Er ist ein ganz Großer, der den Blick für die kleinen Dinge im Leben nicht verloren hat. Mit ehrlicher Begeisterung weist Norbert Rier auf den prachtvollen Ausblick hin, den er von seinem Küchenfenster aus auf den bunt gefärbten Laubwald am Hang gegenüber des Fuschg-Hofes hat. Im Laufe des Gesprächs wird es draußen dunkel, doch die Augen des “Oberspatz” blitzen immer wieder auf während er über seine Musik, den Erfolg der Kastelruther Spatzen und über seine Heimat spricht. Es ist ein kluger Mann mit bescheidenem Gemüt, der an diesem Abend ganz offen von sich, seiner Karriere, den Fans erzählt. Am Samstag hat der 56-Jährige gemeinsam mit den Spatzen seinen langjährigen Bandkollegen Andreas Fulterer auf seinem letzten Weg begleitet. “Es war sein Wunsch, dass wir ihn zu Grabe tragen”, sagt Rier über den Schlagersänger, der am Mittwoch seinem Krebsleiden erlegen ist. Und einen auch nachdenklichen Norbert Rier zurück lässt.

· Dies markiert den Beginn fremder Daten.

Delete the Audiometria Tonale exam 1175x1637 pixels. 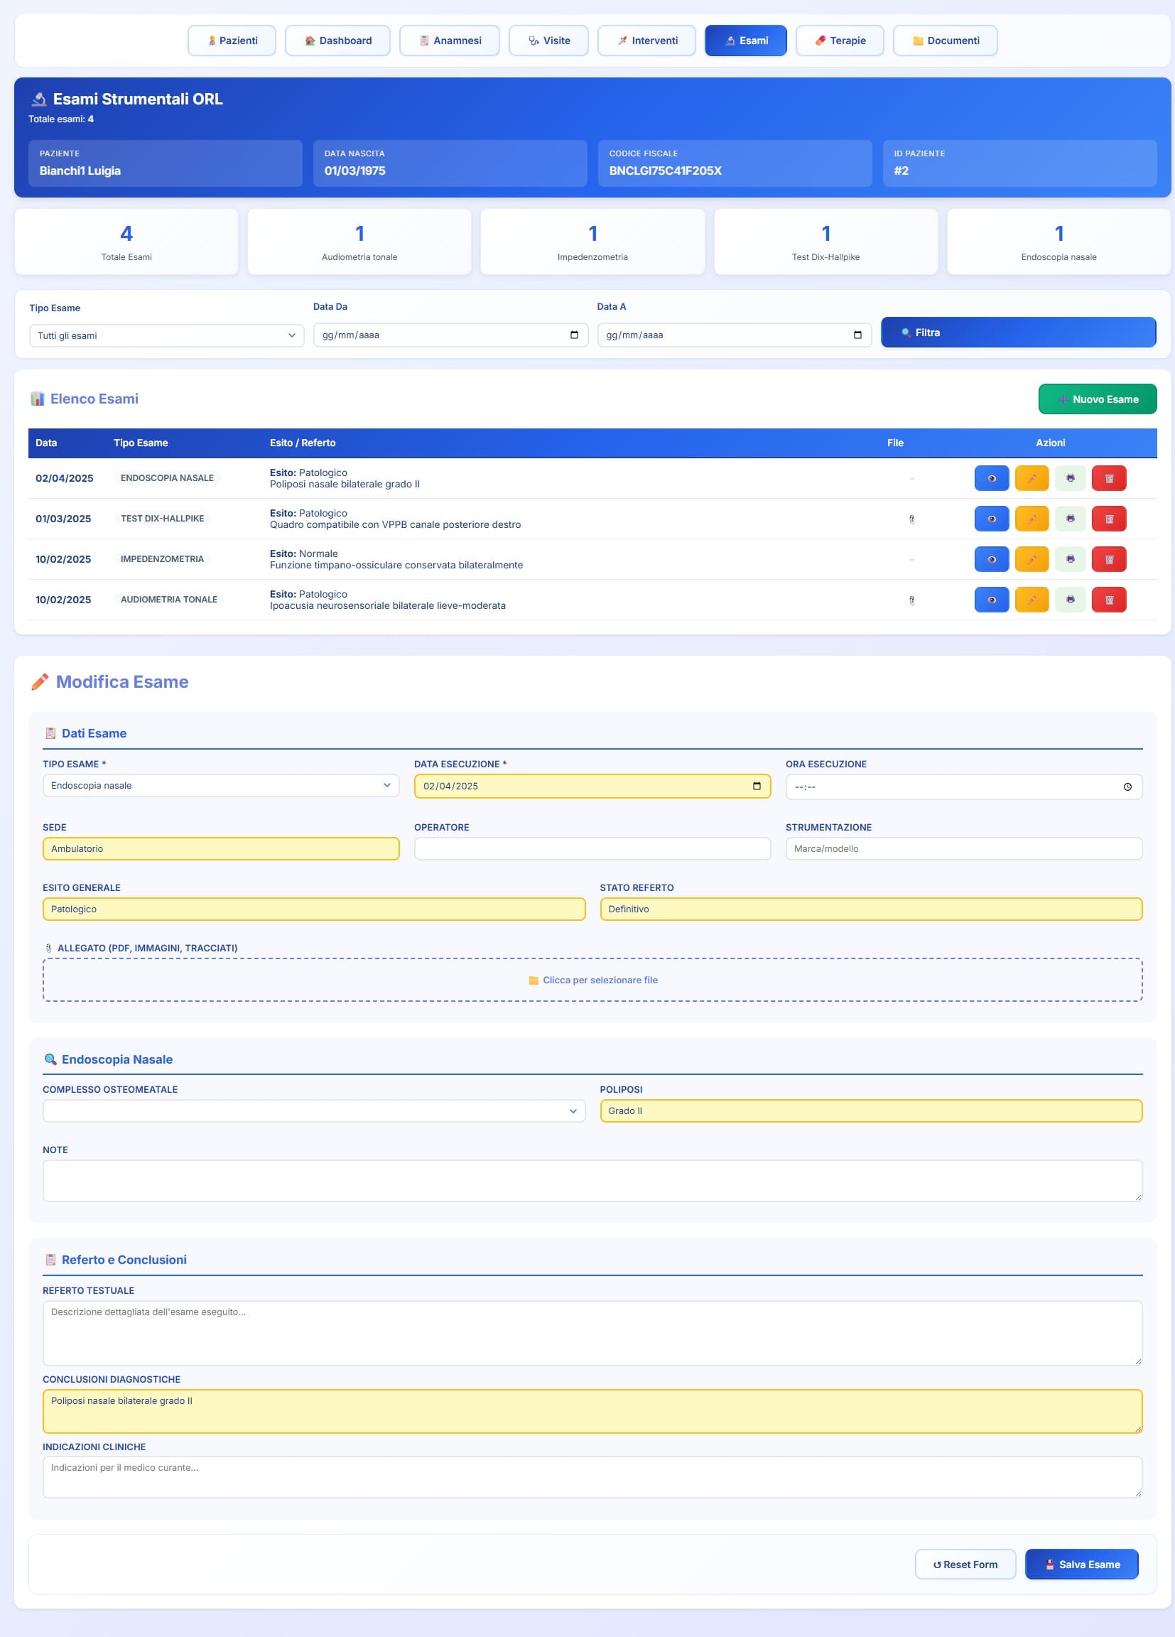tap(1109, 599)
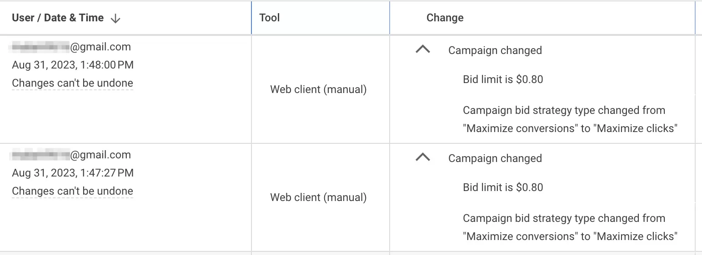The height and width of the screenshot is (255, 702).
Task: Click the column divider between Tool and Change
Action: pyautogui.click(x=390, y=18)
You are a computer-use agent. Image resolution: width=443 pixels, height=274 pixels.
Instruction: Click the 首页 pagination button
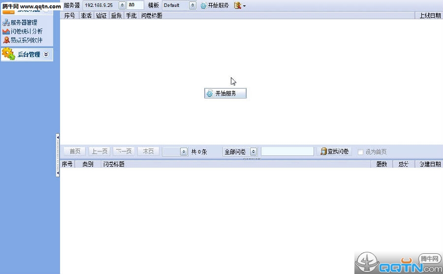(x=75, y=152)
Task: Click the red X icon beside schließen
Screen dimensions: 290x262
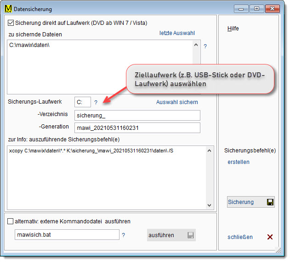Action: pyautogui.click(x=270, y=237)
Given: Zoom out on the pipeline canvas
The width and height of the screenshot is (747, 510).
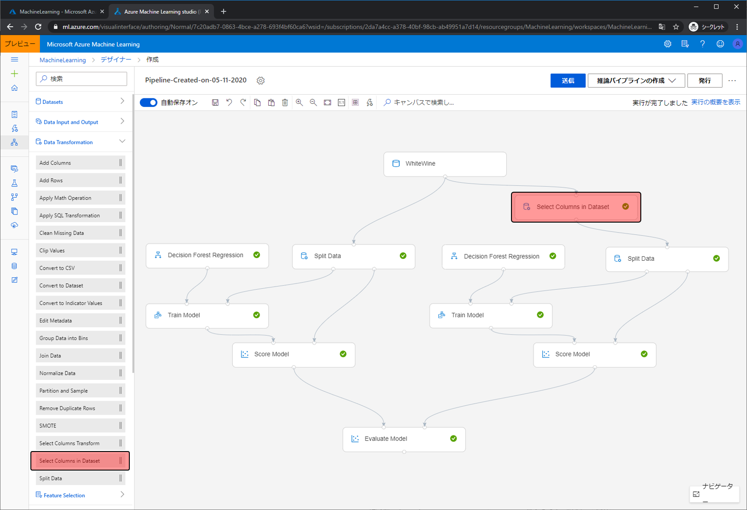Looking at the screenshot, I should [313, 102].

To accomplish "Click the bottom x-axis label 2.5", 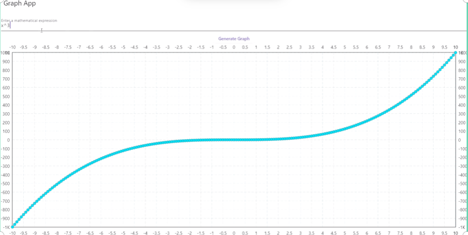I will [289, 232].
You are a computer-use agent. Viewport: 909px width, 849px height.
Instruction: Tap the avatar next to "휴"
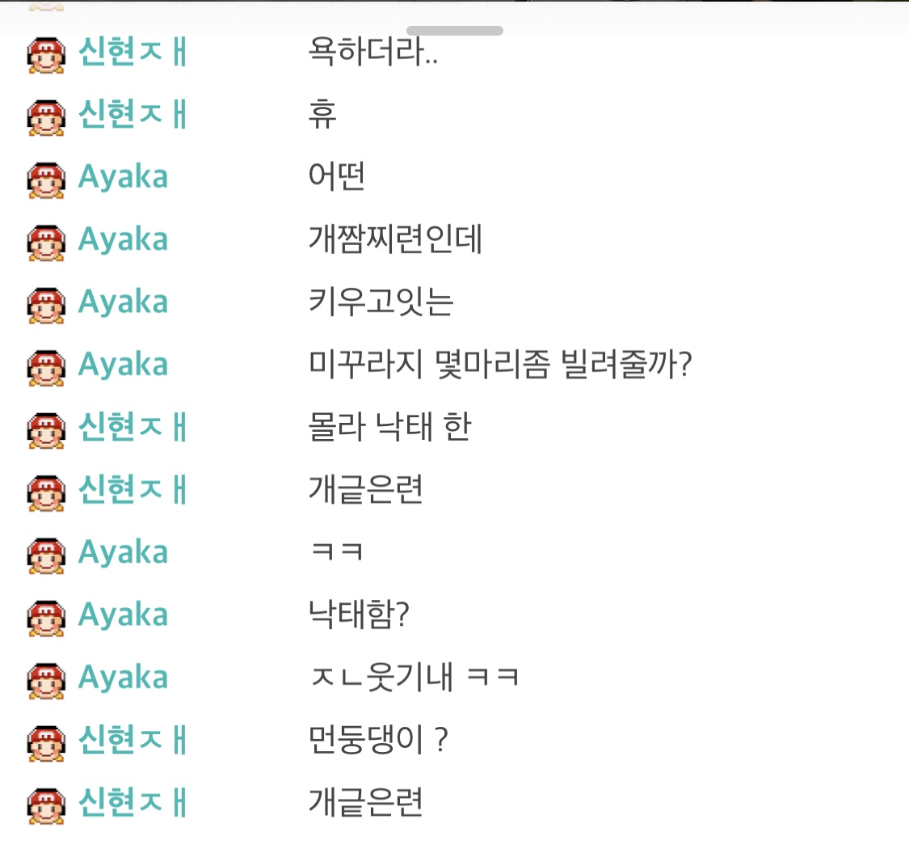click(x=45, y=116)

salto.bz: Herr Rier, Sie stehen seit über 30 Jahren mit den Kastelruther Spatzen auf der Bühne. Erinnern Sie sich daran, wie alles angefangen hat?

Norbert Rier: Meinen ersten Auftritt mit den Spatzen hatte ich Silvester 1979. Da gab es die Gruppe bereits seit zwei, drei Jahren. Früher spielten wir vor allem auf kleineren Veranstaltungen: Hochzeiten, Bälle und in Tanzlokalen wie dem Schlernkeller in Kastelruth. In den Jahren danach hat sich das Ganze schön langsam entwickelt, 1983 nahmen wir die erste Kassette und Langspielplatte auf. Die waren aber eher als Erinnerung gedacht. Damit wir, sollten wir einmal nicht mehr spielen, etwas in der Hand haben und sagen können, das haben wir einmal gemacht.

Die Dinge liefern anders. 38 Alben und elf Kompilationen umfasst die stolze Diskografie der Kastelruther Spatzen heute. Haben Sie damit gerechnet?

Nun ja, die Dinge haben sich nach und nach entwickelt. Bereits das erste Album war ein Mords-Erfolg. Wenige Jahre später bekamen wir bereits eine Goldene Schalplatte verliehen. Was vor uns noch niemand in Südtirol geschafft hatte. Dann folgten Auftritte in Österreich, nach und nach auch in Deutschland. Damals spielten wir hauptsächlich zum Tanzen auf, was auch mal sechs, sieben Stunden dauerte. Mitte der 1980er hatten wir unseren ersten Fernseh-Auftritt in der ARD – etwas ganz Außergewöhnliches für uns. 1990 nahmen wir am Grand Prix der Volksmusik teil. Südtirol war zu dieser Zeit noch nicht vertreten, wir durften aber für Deutschland antreten.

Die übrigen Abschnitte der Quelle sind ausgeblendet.